Generalizing the above approach, we were able to derive a stretched exponental moment bound on the minimal radius in the degenerate elliptic situation. Moreover, we deduced corresponding estimates on the corrector and a quantitative two-scale expansion for degenerate random elliptic operators.
Variance reduction for effective energies of random atomic lattices
At IST Austria, I have been working with Julian Fischer on a variance reduction technique for effective energies of random atomic lattices. A frequently employed approach for calculating material properties of
random alloys is the method of special quasirandom structures, which aims at constructing a periodic lattice with finite periodicity cell—the representative volume—which resembles the original
lattice as closely as possible concerning certain statistics. The desired material properties are then calculated by solving the Thomas–Fermi–von Weizsäcker (TFW) equations for the
electron density and by subsequently evaluating the TFW energy functional on the representative volume.
In our work, we proved that this strategy indeed leads to a variance reduction of the TFW energy as compared to calculating the electron density and the TFW energy on a randomly chosen finite volume. We thereby derived the first rigorous variance reduction result related to an application of this selection approach to a nonlinear PDE model.

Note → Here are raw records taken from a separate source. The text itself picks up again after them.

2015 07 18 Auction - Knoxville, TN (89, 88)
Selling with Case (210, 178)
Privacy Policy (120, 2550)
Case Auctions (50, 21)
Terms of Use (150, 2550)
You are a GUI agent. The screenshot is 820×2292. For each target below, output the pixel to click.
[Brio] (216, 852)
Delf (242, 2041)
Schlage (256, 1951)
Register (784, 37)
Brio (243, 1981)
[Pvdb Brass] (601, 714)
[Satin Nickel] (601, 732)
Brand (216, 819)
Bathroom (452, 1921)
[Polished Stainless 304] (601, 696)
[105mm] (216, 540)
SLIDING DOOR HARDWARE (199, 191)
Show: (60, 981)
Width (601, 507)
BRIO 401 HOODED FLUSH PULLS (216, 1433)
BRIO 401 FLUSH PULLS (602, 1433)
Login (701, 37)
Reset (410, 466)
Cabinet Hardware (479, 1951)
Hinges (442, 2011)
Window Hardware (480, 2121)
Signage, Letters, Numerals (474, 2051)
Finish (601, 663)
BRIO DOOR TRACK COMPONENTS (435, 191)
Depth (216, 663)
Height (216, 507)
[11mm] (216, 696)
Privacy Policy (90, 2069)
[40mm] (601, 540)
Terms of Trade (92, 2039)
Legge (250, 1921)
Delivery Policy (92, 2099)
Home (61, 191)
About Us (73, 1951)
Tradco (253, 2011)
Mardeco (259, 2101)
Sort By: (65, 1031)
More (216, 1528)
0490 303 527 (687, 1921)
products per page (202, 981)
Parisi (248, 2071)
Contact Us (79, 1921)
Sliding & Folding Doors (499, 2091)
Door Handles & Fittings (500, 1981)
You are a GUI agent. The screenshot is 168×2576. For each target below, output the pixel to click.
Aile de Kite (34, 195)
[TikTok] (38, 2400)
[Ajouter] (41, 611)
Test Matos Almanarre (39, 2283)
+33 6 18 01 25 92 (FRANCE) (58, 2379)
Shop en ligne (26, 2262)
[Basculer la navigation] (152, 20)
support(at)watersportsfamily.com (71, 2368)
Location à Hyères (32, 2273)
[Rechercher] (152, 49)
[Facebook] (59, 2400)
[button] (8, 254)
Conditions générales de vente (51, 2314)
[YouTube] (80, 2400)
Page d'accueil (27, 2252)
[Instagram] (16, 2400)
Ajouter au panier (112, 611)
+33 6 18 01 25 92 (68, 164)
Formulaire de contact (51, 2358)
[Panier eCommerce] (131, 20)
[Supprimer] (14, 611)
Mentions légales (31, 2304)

Material design for photovoltaics within Kohn–Sham DFT
Together with Gero Friesecke, I also investigated a novel optimal control problem in the context of density functional theory (DFT) with possible applications to photovoltaics. Given a nuclear charge
distribution as our control, one can calculate—by solving the Kohn–Sham equations—the separation of the generated electron–hole pair after the system has been excited by
absorbing a photon. Finding the optimal control then corresponds to designing a material, which gives rise to a maximal separation of positive and negative charge after a light-induced excitation.
We proved the existence of an optimal nuclear charge density in a 3D setting, and we observed a significant transfer of charge in a 1D numerical experiment when the system is excited from the ground state to the first excited state.